Halk arasında yaygın inançlardan biri, felaketlerin arka arkaya geldiğidir.
Gerçekte de kişisel tecrübelerimiz arasında örneklerine çok rastlıyoruz. Bu değişiklik çok kere sağlıkla ilgili ciddi problemler yaratıyor. Yakın tarihimizde bir kaç örnek olayı hatırlayalım.
İsmet İnönü 40 yılı aşkın parti genel başkanlığı yaptı. Başkanlığı kaybettikten bir yıl sonra kalpten rahmetli oldu.
Genelkurmay başkanı Faruk Gürler Cumhurbaşkanlığı oylamasını kazanamayınca, bir yıl sonra kanserden hayatını yitirdi.
İran şahı tahtından umudunu kestikten bir yıl sonra öldü.
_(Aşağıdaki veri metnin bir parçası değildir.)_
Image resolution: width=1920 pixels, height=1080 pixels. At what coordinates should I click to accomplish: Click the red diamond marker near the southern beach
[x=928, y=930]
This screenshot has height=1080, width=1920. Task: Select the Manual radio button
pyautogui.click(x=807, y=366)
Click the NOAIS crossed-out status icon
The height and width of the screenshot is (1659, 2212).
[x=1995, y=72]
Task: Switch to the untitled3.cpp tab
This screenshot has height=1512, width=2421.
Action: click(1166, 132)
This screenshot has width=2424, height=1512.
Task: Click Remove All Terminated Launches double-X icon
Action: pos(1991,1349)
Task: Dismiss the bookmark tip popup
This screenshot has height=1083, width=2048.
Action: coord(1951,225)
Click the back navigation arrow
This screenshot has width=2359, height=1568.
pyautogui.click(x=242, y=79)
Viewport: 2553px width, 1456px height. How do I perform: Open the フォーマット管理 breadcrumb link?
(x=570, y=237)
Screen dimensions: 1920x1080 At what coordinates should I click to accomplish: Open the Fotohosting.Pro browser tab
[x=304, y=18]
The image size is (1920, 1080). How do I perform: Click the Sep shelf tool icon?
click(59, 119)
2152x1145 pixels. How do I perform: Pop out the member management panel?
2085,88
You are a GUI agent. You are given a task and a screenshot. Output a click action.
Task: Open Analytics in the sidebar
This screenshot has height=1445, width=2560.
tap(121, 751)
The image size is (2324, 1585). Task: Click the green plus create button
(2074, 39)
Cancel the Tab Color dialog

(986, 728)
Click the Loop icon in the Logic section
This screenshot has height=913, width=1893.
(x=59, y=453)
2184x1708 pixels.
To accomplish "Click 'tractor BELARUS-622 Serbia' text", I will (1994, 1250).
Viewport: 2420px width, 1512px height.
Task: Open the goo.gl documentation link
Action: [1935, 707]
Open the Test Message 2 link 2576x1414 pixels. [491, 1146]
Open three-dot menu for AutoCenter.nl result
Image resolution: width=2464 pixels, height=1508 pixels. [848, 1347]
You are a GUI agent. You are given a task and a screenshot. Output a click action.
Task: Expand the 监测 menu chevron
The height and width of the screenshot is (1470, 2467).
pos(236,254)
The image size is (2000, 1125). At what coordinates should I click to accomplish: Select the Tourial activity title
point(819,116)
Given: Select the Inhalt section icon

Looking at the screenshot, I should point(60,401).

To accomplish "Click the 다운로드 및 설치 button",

Amerikan başkanı Nixon başkanlığı bıraktıktan sonra kalp krizi geçirdi. Gerek batıda gerek ülkemizde benzer olaylar, skandallar sonucu ifade veremeyecek durumda hasta olmaları rastlantı değil.
Ciddi hastalık ve yaralanmalar sırasında insan “Neden ben?” diye sorar. Kişinin haklı çaresizliğini dile getiren bu soruya “Neden şimdi?” sorusu da eklenirse, bazen şaşırtıcı sonuçlar çıkabilir. Soru cevabının bir bölümünü çevre şartlarına ve bu şartların kişiden beklediği uyum ve kişiyi zorladığı değişimde bulmak mümkün.
Günümüzde insanların büyük çoğunluğu yeni durumlar, yeni insanlar, iş değişiklileri, hayatındaki dalgalanmalar, kısaca doğaya karşı yeni uyum yapmayı gerektiren değişikliklerle karşılaşmakta. Çekirdek aile yapısı kaybolmuş, bunun sonucu olarak aile büyükleri ve akrabalarla ilişkileri en aza inmiş, aile içindeki bağların zayıfladığı durumlarda, önceden kestirmeye imkanı olmayan bir büyük stres yüküyle karşı karşıya kalıyor. Stres organizmanın fiziki ve ruhsal sınırlarının zorlanması, tehdit edilmesidir.
Bunun çeşitli düzeylerde ortaya çıkmasında zemin hazırladıkları problemlerle, kişinin verimliliğini düşürür.
Hayattan aldığı zevki azaltır, yakın çevre ile olan duygusal ilişkileri zedeler.